Also Ewa Klekot invited us to walk, to visit the river and to stay on the border while flying a kite. Her workshop consisted of making kites with our hands, flying them on the bridge, and exhibiting the nicest ones in the conference venue. Another experiment geared towards beyond human thought and perception was also organised by Hermione Spriggs. In her “Agility training”, she designed a series of preparatory exercises for engaging with hard-to-access perspectives beyond human worlds, combining animal empathy with muscular agility.

FIG 5 Flying the kite. Photo by Francisco Martínez.
FIG 6 Making the kite. Photo by Tomás Criado
Fieldwork research is embodied and alive, being part of a haphazard accumulation of notes, things, observations, feelings, ideas, encounters and time regimes. This was one of the key messages of Guy Julier, not merely translated and transmitted through words, but also performed in a multimodal presentation. For months, Julier has been studying how Helsinki has become a prime destination for investment funds through property development, including housing complexes, and so-called, “smart cities”. His way of analysing the verticality and horizontality of contemporary urban planning was not, however, based on choosing one of the two perspectives, but through juxtaposing different vistas and answers to the question “How is a community planned?”, which was complemented itself by a series of simple yet highly revealing questions such as: Who are the workers? Where is the money coming from? And what is made purposely invisible through design?

Julier made use of his body as sensing record, embodying the fieldnotes of his research performatively. In his talk, Julier re-enacted what use-value does an hour have for the different agents involved in the creation of a “smart city”, trying to transmit that embodied knowledge by playing roles through t-shirts of different colours. This was, perhaps, the most magical moment of the whole workshop, seeing how one us explores the limits of research through performative iterations and embodied imagination.

FIG 7 Guy Julier during his performance. Photo by Zoe Aiano

The summer when I found my academic subculture

A common mistake among Funding institutions and conservative anthropologists is to take academic formats and methods without time, as if they don’t mature, evolve, age, mutate. This is not the case of #Colleex, fundamentally open to new ways of extending our discussions and of developing our competences and sensibility to contemporary times, and also self-reflexive about the way academic conferences generate conditions that facilitate the production and dissemination of knowledge.

Local organisers, Tomasz Rakowski, Eva Rossal, and Joanna Wowrzeczka made of the Institute of Political Critique a place for multidisciplinary accommodations. They gathered people to share their questions and think through the relationship between the possible and the actual together, our tools and concepts, our notions of evidence, the future we imagine and of our own worth as academics.

FIG 8 Fran and Tomás searching for a disciplinary route. Photo by Zoe Aiano

Experimental knowledge production is characterised by temporal and spatial concentration.

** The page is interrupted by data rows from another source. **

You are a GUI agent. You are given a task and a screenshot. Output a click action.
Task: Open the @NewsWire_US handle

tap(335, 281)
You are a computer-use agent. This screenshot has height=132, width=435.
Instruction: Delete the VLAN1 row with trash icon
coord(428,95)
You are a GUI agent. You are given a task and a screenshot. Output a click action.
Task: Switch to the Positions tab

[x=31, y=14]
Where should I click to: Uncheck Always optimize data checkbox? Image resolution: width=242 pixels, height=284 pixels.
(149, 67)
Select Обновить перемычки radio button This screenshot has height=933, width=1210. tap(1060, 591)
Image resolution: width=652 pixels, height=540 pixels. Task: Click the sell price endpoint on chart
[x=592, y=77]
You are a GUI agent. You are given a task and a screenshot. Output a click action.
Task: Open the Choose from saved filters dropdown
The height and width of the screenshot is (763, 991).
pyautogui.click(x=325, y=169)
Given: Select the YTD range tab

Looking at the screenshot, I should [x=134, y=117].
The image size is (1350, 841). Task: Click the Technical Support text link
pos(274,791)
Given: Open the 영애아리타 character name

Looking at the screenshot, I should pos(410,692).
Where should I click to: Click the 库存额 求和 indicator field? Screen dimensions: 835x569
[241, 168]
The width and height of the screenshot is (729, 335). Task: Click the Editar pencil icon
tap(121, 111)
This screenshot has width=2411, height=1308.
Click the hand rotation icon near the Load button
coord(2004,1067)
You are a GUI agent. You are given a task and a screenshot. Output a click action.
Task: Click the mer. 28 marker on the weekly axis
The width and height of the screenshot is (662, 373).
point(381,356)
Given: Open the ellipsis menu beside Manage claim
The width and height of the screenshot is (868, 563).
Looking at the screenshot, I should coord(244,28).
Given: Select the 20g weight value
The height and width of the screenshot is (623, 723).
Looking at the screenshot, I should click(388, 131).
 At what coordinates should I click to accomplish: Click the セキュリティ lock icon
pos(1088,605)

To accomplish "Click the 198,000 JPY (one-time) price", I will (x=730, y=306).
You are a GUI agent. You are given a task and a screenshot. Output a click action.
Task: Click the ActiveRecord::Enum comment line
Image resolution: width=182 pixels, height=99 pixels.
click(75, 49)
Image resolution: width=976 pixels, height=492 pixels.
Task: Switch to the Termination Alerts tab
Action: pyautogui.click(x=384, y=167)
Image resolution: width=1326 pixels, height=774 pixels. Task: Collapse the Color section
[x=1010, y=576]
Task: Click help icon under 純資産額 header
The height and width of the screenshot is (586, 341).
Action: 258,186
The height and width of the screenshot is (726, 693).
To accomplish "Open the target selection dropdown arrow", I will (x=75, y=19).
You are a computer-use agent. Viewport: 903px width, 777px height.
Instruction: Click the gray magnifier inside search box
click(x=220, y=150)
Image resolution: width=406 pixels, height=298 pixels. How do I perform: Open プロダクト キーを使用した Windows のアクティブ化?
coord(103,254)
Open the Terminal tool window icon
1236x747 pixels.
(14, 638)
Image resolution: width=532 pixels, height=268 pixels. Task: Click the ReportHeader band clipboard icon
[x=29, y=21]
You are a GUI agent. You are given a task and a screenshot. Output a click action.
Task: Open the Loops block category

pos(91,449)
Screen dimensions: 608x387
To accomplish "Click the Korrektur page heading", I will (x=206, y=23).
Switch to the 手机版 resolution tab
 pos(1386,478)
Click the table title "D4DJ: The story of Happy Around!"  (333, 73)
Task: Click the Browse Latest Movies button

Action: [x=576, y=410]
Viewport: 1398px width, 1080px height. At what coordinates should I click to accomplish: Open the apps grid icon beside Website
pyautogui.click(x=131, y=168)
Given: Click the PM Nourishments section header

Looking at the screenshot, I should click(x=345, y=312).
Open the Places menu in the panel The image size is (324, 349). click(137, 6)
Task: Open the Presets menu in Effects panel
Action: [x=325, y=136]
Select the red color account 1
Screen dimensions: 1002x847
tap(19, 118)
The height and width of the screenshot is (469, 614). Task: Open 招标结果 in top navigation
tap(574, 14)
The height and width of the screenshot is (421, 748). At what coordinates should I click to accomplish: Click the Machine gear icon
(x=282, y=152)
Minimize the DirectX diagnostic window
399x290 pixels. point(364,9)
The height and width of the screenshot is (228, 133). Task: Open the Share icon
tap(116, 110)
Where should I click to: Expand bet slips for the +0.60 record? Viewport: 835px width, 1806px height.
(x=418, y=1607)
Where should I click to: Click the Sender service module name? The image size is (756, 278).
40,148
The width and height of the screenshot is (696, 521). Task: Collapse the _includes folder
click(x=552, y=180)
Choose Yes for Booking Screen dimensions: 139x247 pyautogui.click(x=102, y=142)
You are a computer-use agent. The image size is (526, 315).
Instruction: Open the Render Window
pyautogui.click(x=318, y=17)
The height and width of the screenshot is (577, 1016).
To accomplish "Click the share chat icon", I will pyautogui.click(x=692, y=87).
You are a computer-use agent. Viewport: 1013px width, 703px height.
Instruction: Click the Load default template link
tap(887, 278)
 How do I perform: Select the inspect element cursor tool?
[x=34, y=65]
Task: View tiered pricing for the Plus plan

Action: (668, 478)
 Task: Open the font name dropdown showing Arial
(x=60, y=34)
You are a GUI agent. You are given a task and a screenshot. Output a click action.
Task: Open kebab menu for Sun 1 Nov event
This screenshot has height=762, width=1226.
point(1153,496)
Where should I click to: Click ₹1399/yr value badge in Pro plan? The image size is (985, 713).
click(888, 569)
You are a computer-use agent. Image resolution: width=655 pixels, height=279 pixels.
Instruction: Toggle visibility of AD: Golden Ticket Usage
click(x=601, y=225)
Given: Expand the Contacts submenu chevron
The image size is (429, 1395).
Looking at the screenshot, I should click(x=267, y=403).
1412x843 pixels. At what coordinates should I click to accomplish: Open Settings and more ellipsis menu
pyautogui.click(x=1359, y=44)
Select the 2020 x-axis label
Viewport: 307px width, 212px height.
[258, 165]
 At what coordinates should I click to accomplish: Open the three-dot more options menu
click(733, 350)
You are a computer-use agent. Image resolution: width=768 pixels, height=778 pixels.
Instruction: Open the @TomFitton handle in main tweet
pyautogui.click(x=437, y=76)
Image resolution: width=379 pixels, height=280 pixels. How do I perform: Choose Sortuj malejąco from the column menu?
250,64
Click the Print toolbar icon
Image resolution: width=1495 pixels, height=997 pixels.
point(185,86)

In Cieszyn, Martin Büdel and Zoe Aiano invited us to embrace the aesthetics of experimenting, illustrating different circumstances encountered in the field while filming. Also Maica Gugolati and Ofri Lapid foregrounded the importance of creating an atmosphere of sensing and sharing, demonstrating them all that the experimental is not necessarily difficult or intellectual, in some cases, it can be quite enjoyable.

The two #Colleex workshops organised so far have had as key aim to refigure the relationship between anthropologists and informants. However, if paying attention to the themes discussed, one can find differences between them, or perhaps a sense of evolution. The first #Colleex workshop, organised in Lisbon (13th–15th July 2017), was more focused on how documentation and multi-modal formats intervene in our research and the embodiment of knowledge. There were discussions about twitter as an ethnographic device, about colonial legacies and venues for experimentation, and also fundamental questions of what is a fieldnote, who is an anthropologist, and what is anthropological knowledge.

The second workshop, however, was rather focused on pedagogical designs and epistemic limits, on re-training ourselves, on failures, risks and vulnerability, on affects and shame, the weight of tradition and national myths, and also about different materialisations (and aesthetics) of knowledge. In Cieszyn, there was a (sometimes felt taxonomical) effort to define experimentation, while in Lisbon the programmatic exercise was to ground and delineate the meaning of collaboration.

FIG 9 Reunion. Photo by Francisco Martínez

The #Colleex workshop in Cieszyn was an event in which anthropologists did not present minced facts, but produced knowledge in situ, with the rest of participants, entailing along a new approach to the particular devices of undertaking fieldwork. In a self-critical way, we also reflected if these formats could be pedagogically powerful but politically toothless; also discussed about the sustainability of the experiment, and the infrastructures that alternative formats of engaging with fieldwork unequivocally require.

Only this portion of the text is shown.